Even with the effort of carefully executing these first two steps, it is likely that some seepage can still occur, which brings us to step three. Accepting that door hinge leaks are a fact of life, we create an exit path for any water that may still get past the hinge seals. We end all inside insulation about 3” short of the forward door frame to allow any errant water that makes its way past the door hinge to flow down and out the drain holes in the belly. As added insurance, we will sometimes locate an additional ⅛” drain hole in an appropriate location in the belly. We’vee had quite good success with these techniques. Remember, the whole idea is to keep the water from soaking into the hydroscopic cabin insulation and upholstery, which obviously results in a corrosion problem or unsightly water damage.
The rubber seal we’ve been discussing is designed to control water leaks only. Now let’s look at eliminating in-flight cabin door air leaks. Air leaks are controlled by the ¾” diameter vinyl- or leather-covered soft bead that goes around the entire door jamb, known in the industry as the windlace cord. When properly installed and adjusted, this windlace cord should rest snugly against the door frame when the door is in the closed and fully latched position. Any gapping and you’ve got an in-flight air leak. Position this cord too tightly against the door and, you guessed it, the door won’t close.
Adjusting these windlace cords is often time-consuming. This cord is held in place with 68 counter-sunk sheet metal screws that position it between a lip that forms the outer surface of the door jamb and the inner structural hat section of the door frame. Therefore, any adjustment requires the removal of some screws in the problem area and repositioning the seal until it closes against the closed door correctly. If the seal is too tight, remove some screws and pull the seal in, away from the jamb, then reinstall the screws. A word of caution: do this with a hand screwdriver only, and be careful not to strip the sheet metal screws.
If the windlace cord is too loose, you must remove the windlace cord in the problem area and remove some of the outer flange. Reinstall the cord so that it is positioned close enough to seat properly against the closed and latched door. For this job, we use a rotary file in a high speed router tool. Works great! The final check of the fit of the windlace cord is the business card. We like to adjust these windlace cords a little on the tight side so that after a few weeks in service they take a set that ensures that they seal completely and the door is relatively easy to close and latch.

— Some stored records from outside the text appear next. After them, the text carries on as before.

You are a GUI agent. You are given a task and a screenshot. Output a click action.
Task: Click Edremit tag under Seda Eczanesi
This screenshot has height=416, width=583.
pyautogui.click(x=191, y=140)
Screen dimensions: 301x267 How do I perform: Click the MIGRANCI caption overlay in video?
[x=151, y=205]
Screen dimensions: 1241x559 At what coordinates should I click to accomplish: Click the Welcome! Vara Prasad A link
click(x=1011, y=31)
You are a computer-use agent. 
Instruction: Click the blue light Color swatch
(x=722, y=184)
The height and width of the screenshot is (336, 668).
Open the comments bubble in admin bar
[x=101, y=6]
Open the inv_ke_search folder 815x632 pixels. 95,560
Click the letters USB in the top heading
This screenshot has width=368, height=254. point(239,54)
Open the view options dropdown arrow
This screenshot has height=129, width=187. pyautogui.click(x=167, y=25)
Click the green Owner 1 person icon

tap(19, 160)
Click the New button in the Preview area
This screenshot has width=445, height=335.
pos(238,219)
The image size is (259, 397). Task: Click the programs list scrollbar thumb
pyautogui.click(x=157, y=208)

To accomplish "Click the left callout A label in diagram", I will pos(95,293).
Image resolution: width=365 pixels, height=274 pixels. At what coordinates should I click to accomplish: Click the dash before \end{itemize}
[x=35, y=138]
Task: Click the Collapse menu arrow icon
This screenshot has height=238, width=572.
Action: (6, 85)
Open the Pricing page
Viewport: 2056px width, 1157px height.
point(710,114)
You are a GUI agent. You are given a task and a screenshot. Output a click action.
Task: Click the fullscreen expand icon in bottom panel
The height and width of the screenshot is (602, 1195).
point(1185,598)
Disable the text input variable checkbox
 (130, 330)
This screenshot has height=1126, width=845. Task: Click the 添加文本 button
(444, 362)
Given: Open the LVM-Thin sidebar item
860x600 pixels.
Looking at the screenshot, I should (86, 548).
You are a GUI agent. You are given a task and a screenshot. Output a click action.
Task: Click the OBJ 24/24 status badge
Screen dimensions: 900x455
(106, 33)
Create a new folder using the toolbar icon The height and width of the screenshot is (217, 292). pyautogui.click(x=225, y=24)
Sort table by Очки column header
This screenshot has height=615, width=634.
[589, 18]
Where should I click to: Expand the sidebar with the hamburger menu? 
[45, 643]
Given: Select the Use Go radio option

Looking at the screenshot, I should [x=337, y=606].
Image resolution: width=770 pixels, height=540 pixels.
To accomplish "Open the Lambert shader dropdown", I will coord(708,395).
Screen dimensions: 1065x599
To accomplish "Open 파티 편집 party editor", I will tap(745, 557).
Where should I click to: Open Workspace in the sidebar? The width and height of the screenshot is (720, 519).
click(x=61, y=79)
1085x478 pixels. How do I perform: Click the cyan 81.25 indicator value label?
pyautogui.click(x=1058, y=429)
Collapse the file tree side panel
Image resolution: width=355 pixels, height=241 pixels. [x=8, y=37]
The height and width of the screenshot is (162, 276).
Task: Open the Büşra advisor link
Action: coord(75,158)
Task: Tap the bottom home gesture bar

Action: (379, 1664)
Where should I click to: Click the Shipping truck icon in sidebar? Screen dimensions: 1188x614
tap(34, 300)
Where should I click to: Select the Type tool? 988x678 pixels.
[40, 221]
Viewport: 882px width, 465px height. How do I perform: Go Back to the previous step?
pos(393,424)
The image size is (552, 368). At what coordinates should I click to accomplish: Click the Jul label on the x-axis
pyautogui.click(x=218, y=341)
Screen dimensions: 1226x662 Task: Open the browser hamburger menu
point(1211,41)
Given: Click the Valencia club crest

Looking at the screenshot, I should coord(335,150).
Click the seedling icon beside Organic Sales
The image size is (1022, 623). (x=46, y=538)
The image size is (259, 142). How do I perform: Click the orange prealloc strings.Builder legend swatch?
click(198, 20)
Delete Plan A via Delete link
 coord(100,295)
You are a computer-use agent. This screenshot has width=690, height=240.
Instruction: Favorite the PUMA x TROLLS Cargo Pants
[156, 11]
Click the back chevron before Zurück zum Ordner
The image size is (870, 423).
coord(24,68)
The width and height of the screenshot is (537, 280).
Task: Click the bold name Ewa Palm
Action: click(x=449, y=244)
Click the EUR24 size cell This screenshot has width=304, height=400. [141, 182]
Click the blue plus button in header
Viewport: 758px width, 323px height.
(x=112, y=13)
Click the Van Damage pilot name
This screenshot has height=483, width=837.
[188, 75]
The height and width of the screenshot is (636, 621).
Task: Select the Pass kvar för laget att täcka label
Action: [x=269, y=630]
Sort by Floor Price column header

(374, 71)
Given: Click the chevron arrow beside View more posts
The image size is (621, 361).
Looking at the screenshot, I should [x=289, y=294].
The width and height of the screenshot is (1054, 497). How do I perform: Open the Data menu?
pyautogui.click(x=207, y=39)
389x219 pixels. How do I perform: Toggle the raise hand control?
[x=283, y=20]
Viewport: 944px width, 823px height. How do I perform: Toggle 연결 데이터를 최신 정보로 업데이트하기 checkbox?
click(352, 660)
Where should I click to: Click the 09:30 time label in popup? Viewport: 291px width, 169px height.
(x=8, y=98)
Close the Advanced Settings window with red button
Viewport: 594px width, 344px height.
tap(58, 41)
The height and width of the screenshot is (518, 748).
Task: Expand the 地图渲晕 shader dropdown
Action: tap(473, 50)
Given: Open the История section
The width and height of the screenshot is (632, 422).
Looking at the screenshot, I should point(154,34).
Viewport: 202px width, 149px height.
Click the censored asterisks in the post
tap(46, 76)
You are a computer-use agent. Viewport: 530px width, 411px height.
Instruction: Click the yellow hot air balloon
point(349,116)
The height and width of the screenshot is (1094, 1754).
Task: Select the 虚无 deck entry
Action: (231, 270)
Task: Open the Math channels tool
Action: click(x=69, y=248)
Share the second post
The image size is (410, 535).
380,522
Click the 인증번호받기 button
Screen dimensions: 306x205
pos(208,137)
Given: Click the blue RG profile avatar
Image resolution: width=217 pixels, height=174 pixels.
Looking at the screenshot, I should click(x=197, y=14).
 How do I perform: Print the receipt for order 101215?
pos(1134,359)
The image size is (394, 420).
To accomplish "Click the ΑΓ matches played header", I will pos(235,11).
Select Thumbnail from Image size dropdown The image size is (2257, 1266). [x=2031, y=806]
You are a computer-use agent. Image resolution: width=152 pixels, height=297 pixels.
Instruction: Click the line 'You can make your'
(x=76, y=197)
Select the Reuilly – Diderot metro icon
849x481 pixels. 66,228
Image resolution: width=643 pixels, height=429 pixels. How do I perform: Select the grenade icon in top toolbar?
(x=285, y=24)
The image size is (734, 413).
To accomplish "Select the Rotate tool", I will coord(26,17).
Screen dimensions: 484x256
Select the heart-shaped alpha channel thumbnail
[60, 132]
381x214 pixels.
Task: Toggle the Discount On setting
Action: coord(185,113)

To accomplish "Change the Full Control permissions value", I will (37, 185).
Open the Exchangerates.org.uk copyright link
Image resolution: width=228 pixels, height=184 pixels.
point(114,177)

Now for disclaimer time! These Beech cabin doors are unquestionably among the most tedious in the industry to adjust and seal. Success often comes in stages. Seals change with time, use, and temperature. A couple of days sitting closed and latched in the hot sun will often make a hard-to-close door much easier to latch. One of our biggest concerns when delivering an airplane back to a customer is unquestionably door-closing issues, particularly in winter. With all of the tricks we have learned in the past 37 years, it can still be a fight. We’ve been known to spend an entire day getting a door to properly close and seal. It’s important to remember that these doors and door jambs were hand-built and fit by skilled craftsmen, and some doors just fit better than others.